Forecasting Gold Prices using ARIMA Model For Time Series

Introduction

Gold is one of the most popular and historical investments. Investors have always been interested in gold prices and have used multiple analysis methods to predict its price over time. In this article, we will discuss the use of the ARIMA model to forecast the price of gold.

What is ARIMA?

ARIMA stands for Auto-Regressive Integrated Moving Average. It is a method for modeling time series data for forecasting. A time series is a sequence of data points indexed in time order. Forecasting refers to predicting future data points in the series.

The theory behind ARIMA is not the purpose of this article. This chapter is the guide for this application.

Loading and Preparing the Data

For this application, we used data from Kaggle. The dataset contains 1,718 rows and 80 columns, spanning from November 18, 2011, to January 1, 2019. The relevant columns for this study are 'Date' and 'Close', representing the date and closing price, respectively.

Splitting data into training and testing sets is standard practice. In this application, we use 80% of the data for training and 20% for testing.

# Split the data into training and testing sets
# Calculate split index
split_index = int(len(data) * 0.8)
                    
# Split the DataFrame
df_train = data.iloc[:split_index]
df_test = data.iloc[split_index:]
                

Stationarity Testing

Stationarity is an important property in time series analysis. A time series is stationary if parameters such as mean and variance do not change over time.

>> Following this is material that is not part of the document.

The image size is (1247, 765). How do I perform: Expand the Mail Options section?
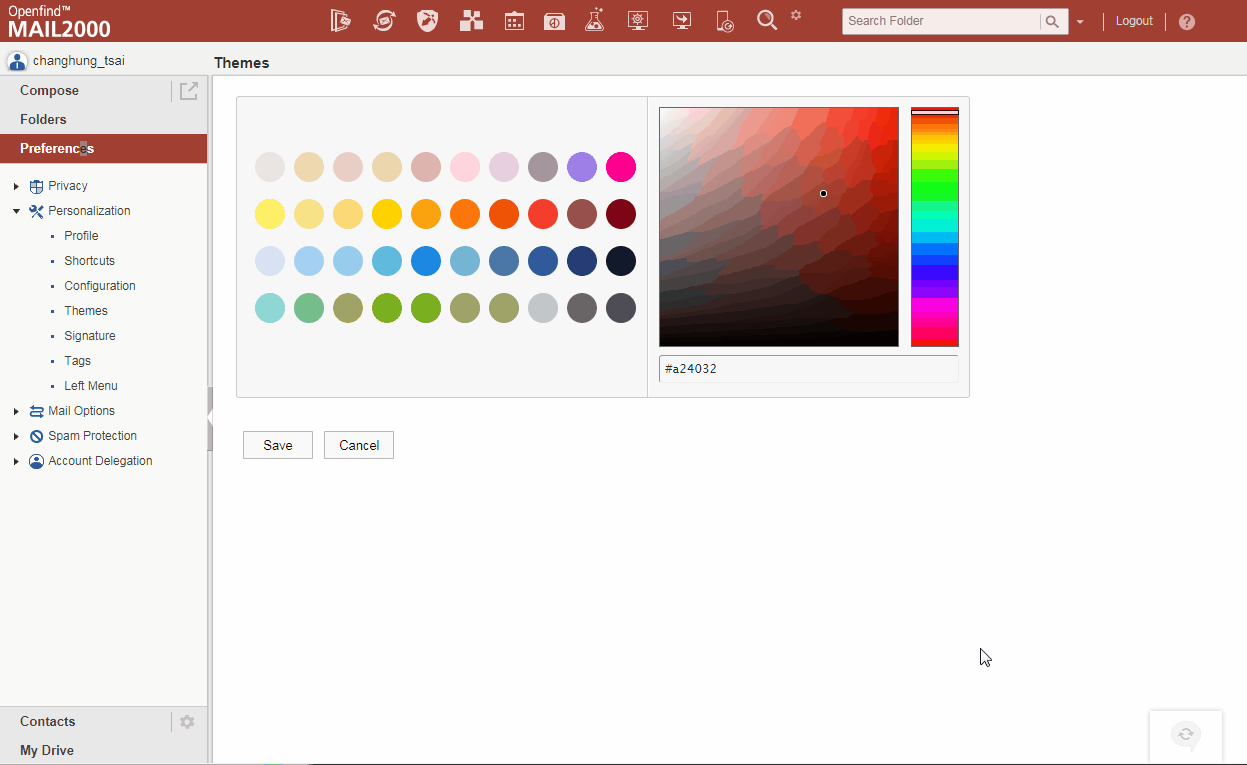(16, 411)
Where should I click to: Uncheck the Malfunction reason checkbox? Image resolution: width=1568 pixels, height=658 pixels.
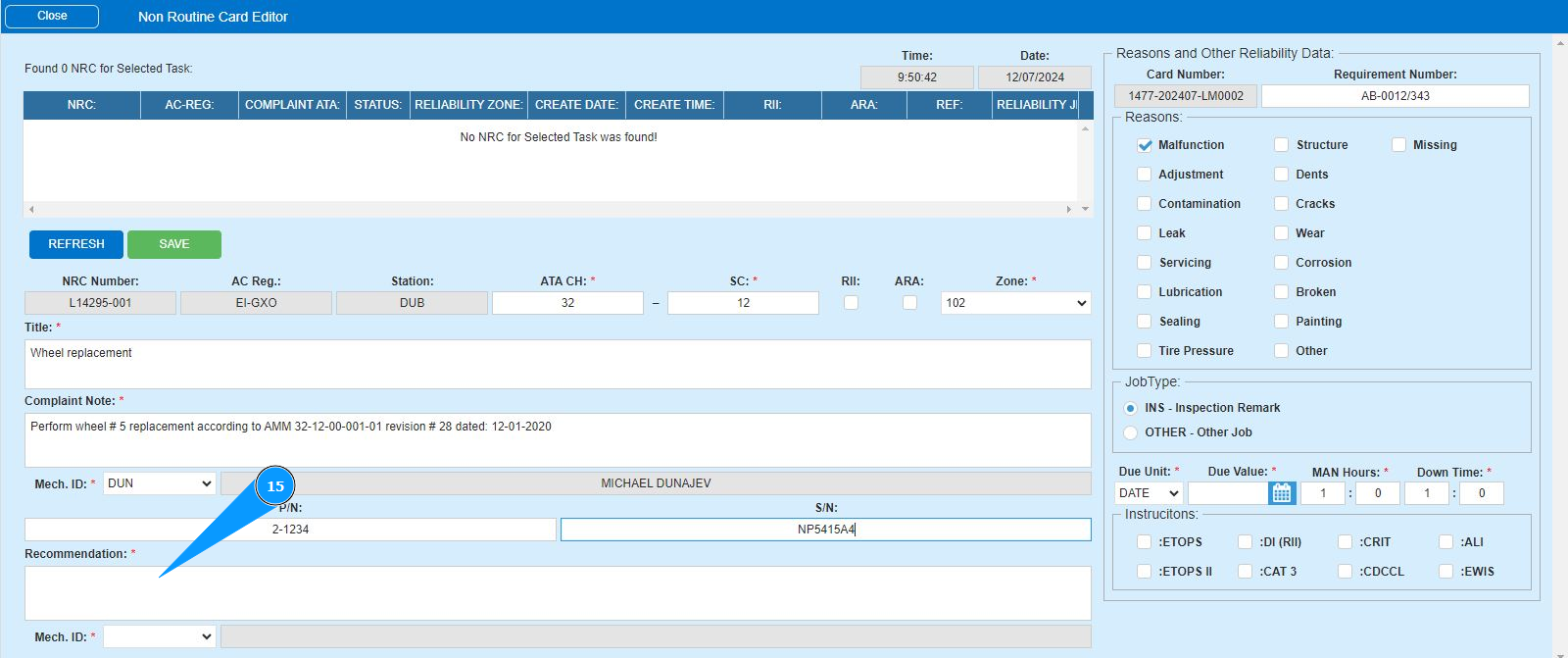(x=1144, y=145)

The concept of stationarity is introduced briefly. Read more here.

To determine if our time series is stationary, we use the Augmented Dickey-Fuller (ADF) test. This test returns a p-value. If p is less than 0.05, the series is stationary; otherwise, it is not.

from statsmodels.tsa.stattools import adfuller

# Perform Augmented Dickey-Fuller test for stationarity
result = adfuller(df_train['Close'])
print('ADF Statistic:', result[0])
print('p-value:', result[1])
                

In our case, the p-value is 0.489, indicating that our time series is not stationary.

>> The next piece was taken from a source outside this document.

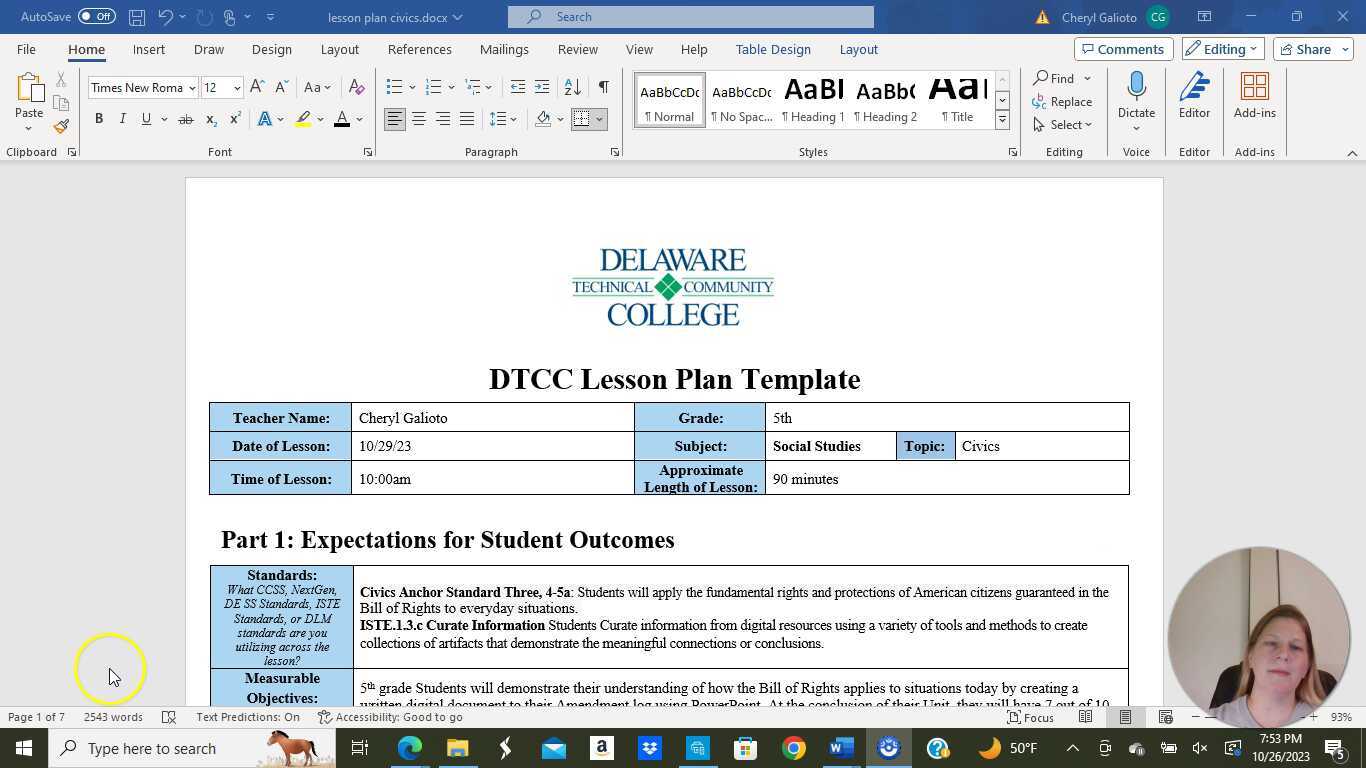Toggle bold formatting
The image size is (1366, 768).
pos(99,119)
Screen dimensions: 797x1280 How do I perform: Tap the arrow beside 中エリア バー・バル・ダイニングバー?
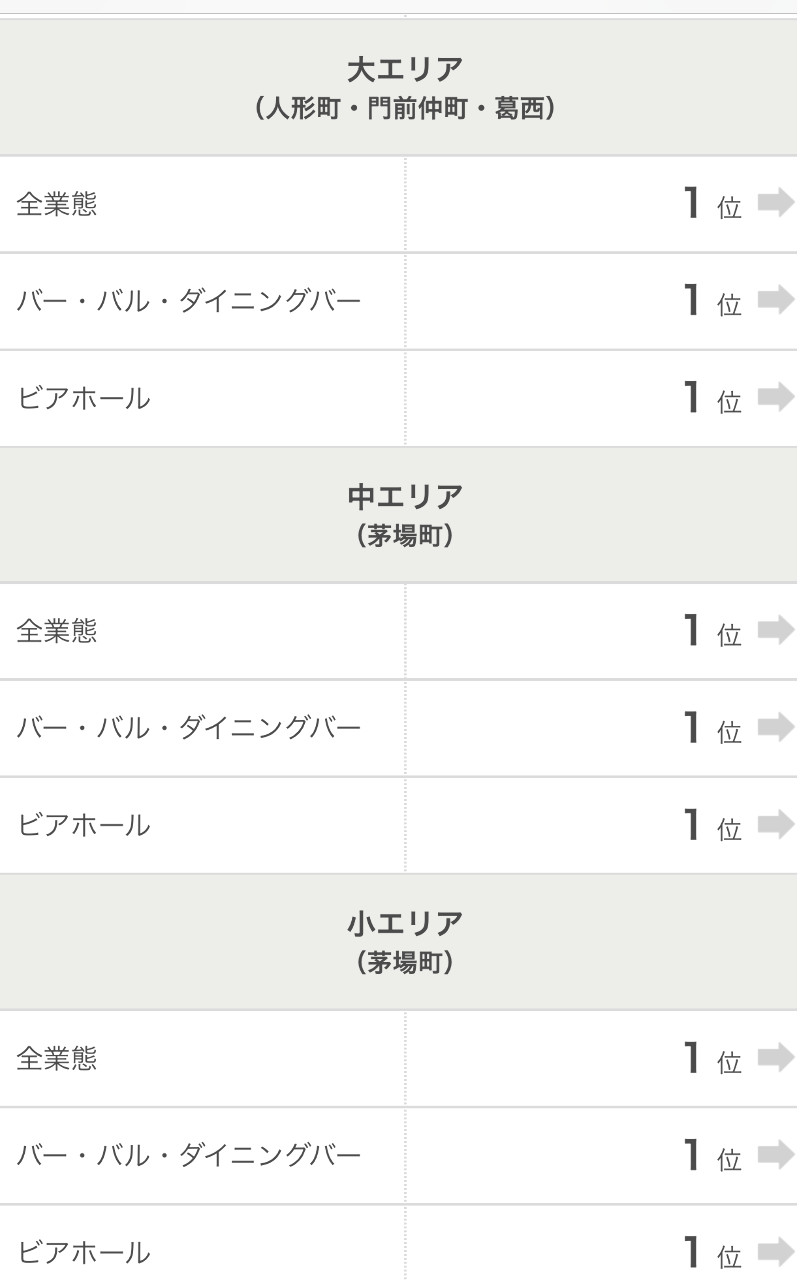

Differencing and Rechecking for Stationarity

Since the time series is not stationary, we cannot directly apply ARIMA. One way to address this is by differencing the time series.

Read more about differencing here.
# First differencing
data_diff = df_train['Close'].diff().dropna()
                

After differencing, we recheck if the new time series is stationary using the ADF test. In this case, the series became stationary after the first differencing, meaning the differencing order d = 1.

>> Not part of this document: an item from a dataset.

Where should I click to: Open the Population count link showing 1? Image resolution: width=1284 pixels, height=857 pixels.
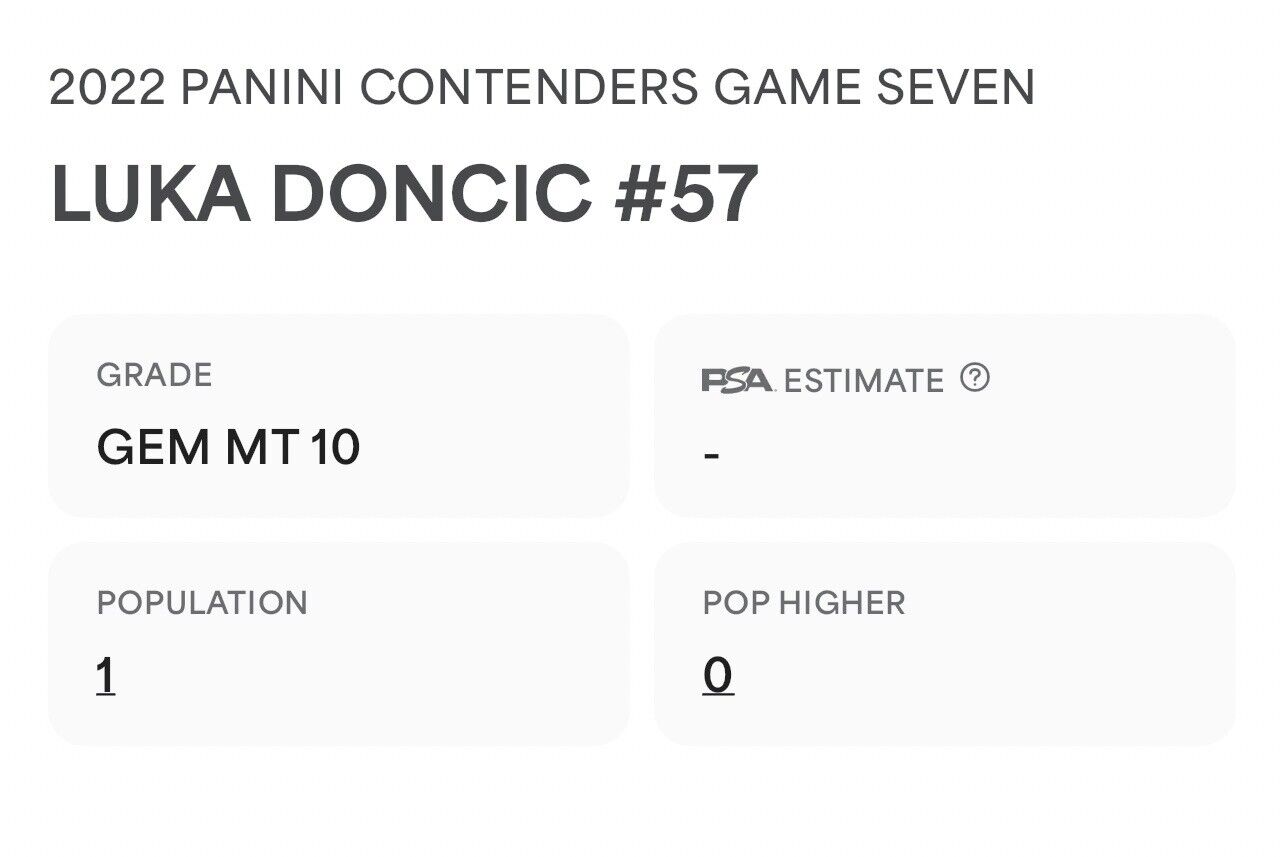click(105, 676)
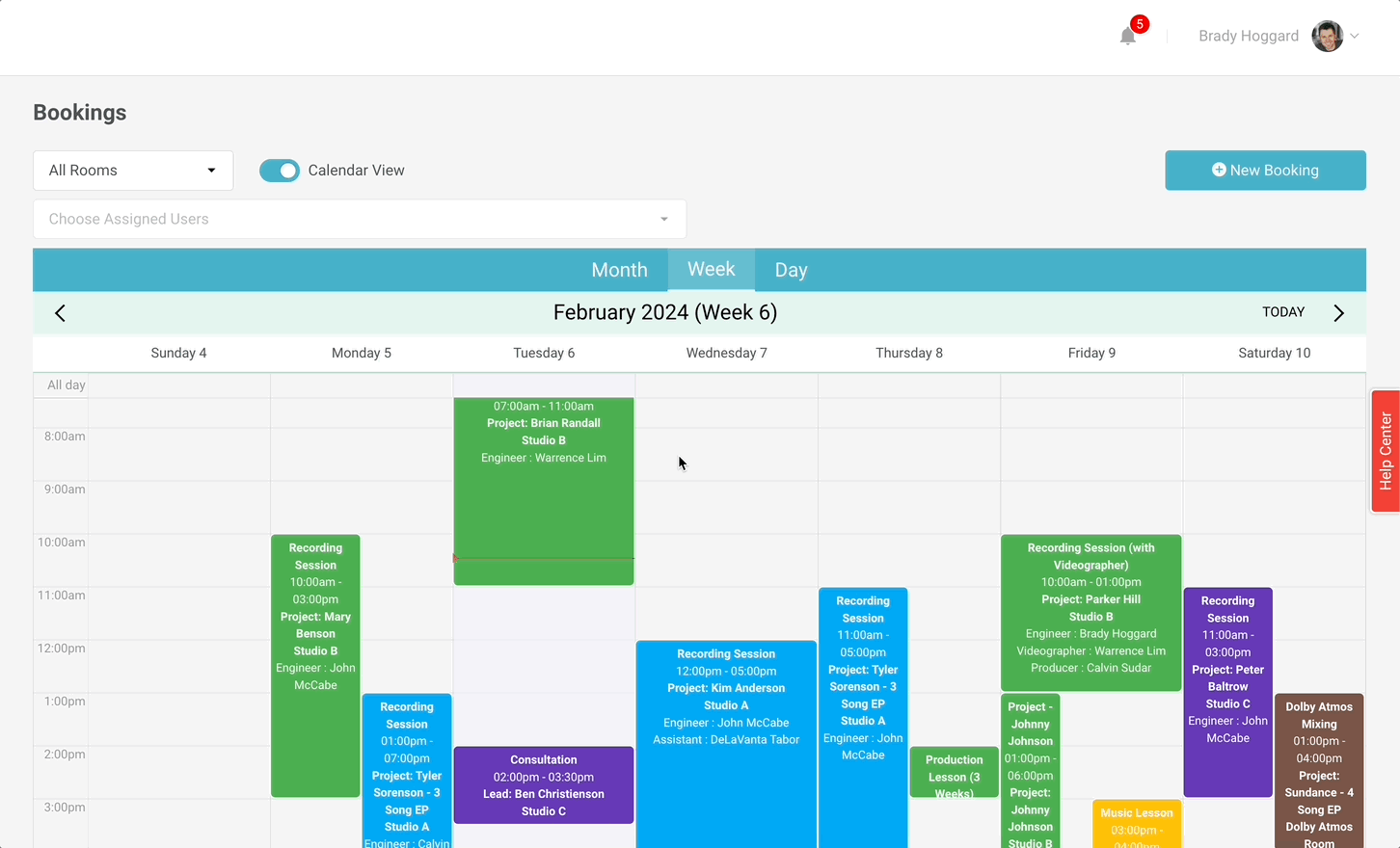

ACF and PACF Plots to Determine ARIMA Parameters

Now, we will plot ACF (Autocorrelation Function) and PACF (Partial Autocorrelation Function) to determine the moving average (q) order and lag order (p), respectively.

Read about ACF and PACF here.
Partial Autocorrelation Function Autocorrelation Function

From the figures, we conclude that the lag order p = 1 and the moving average order q = 1.

Modeling with ARIMA

After determining the ARIMA parameters (p, d, q), we can proceed to train our model.

# Model parameters determined by inspecting ACF and PACF
p = 1  # lag order
d = 1  # differencing order
q = 1  # moving average order
                    
# Define the ARIMA model
model = ARIMA(data['Close'], order=(p, d, q))
                    
try:
    model_fit = model.fit()
except Exception as e:
    print(f"Model fitting failed: {e}")
    exit()
                

Forecasting and Plotting Results

Now that we have our model trained, we will forecast the testing set using this model.

# Forecast the future values
forecast_steps = len(df_test['Close'])
forecast = model_fit.forecast(steps=forecast_steps)
                

For visual interpretation, we will plot the training set, testing set, and forecasted values.

Training, testing, and forecasted values figure

Evaluating the Model's Performance

By calculating the Mean Absolute Error (MAE), Mean Squared Error (MSE), and Root Mean Squared Error (RMSE), we can evaluate our model. In our case, MAE = 3.9476, MSE = 21.627, and RMSE = 4.650. These errors are relatively low compared to the data values, which range between 100 and 200, suggesting that the model performs well.

In the financial context, making accurate predictions is challenging due to volatility. However, more advanced models, like SARIMA or hybrid models combining ARIMA with machine learning methods, may offer improved performance.